### [TAREA PLANTEADA]
Indica si cada afirmación concuerda con la página y responde sí o no junto con las palabras decisivas de la página, citadas literalmente. 1. El poste raído de antes se ha convertido en un tronco de árbol. 2. La niña baja las escaleras del colegio. 3. La profesora recibe a las niñas con una caricia en la puerta.

### [PÁGINA]
- - -

Colofón de la historia: es fantástico, porque, manteniendo el halo unitivo de la música –es decir, llevándonos sin cortes también de la mano a nosotros- vemos ahora en contraplano frontal a la mujer trabajadora dejando en el colegio público –aquí claramente expuesto- a su hija. El poste raído de antes ha mutado en tronco de árbol, emblema de una cierta esperanza. Ha recuperado la mujer su carácter de sujeto, diríamos: lleva ropa de vestir, una sonrisa en la cara y un cariñoso beso para despedir a la niña, pero sin subrayados innecesarios que hagan el mensaje merengoso. Sube entonces esta niña, de apariencia “normal”, cotidianamente reconocible, las escaleras del cole entre las otras niñas, -algunas con las manos entrelazadas, en señal de unión-, escaleras que remiten a la mítica escena de El Acorazado Potenkim sólo que al revés, en ascenso de simbólico progreso aquí, donde les recibe con una caricia en la puerta, solícita y amable, la profesora.

- - -

### [ENTRADAS DADAS]
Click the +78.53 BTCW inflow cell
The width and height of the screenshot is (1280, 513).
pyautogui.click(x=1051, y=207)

- - -

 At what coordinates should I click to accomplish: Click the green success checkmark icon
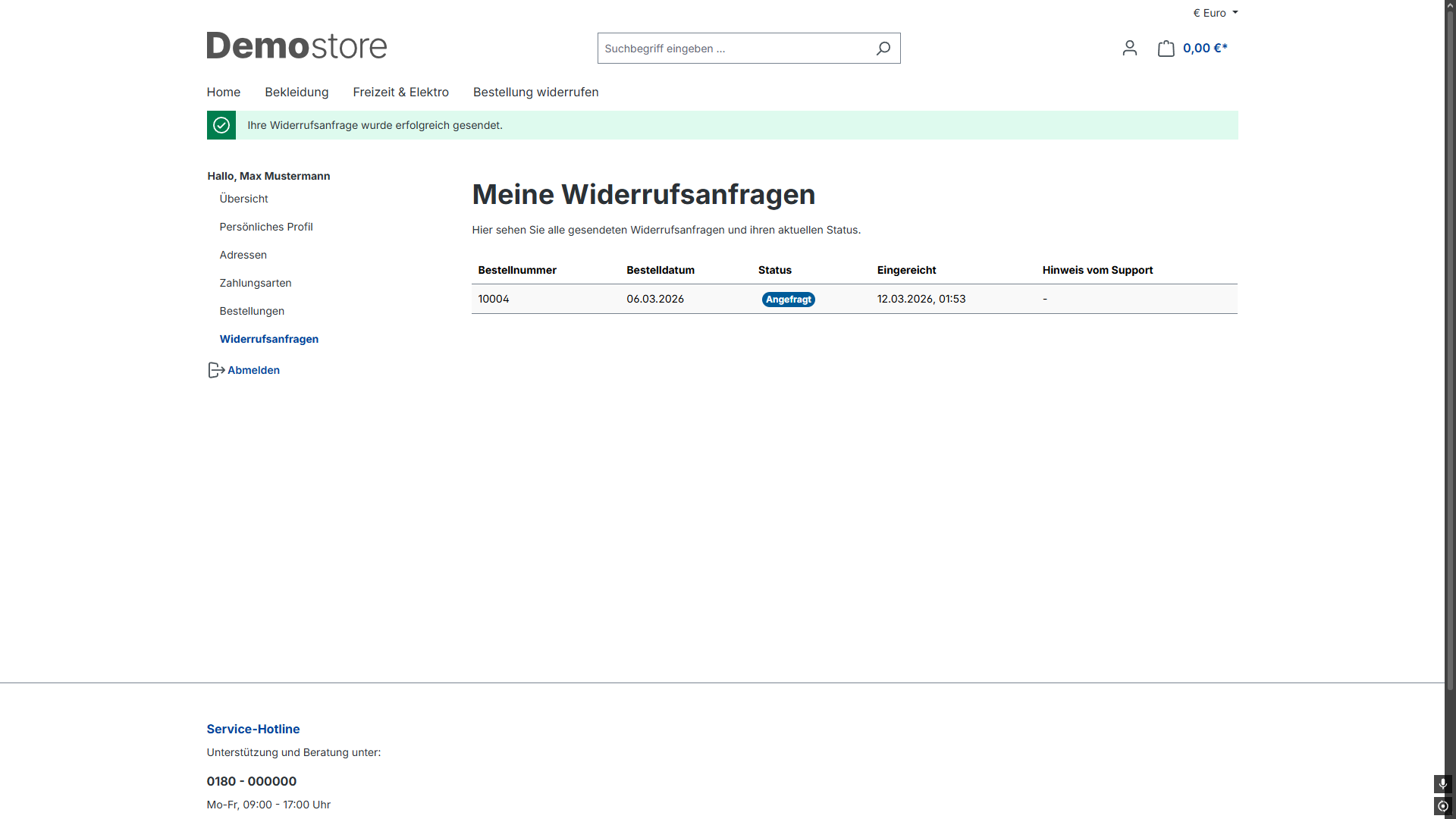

- - -

### [RESPUESTA CORRECTA]
1. Sí: «El poste raído de antes ha mutado en tronco de árbol».
2. No: «Sube entonces esta niña, de apariencia “normal”, cotidianamente reconocible, las escaleras del cole».
3. Sí: «les recibe con una caricia en la puerta, solícita y amable, la profesora».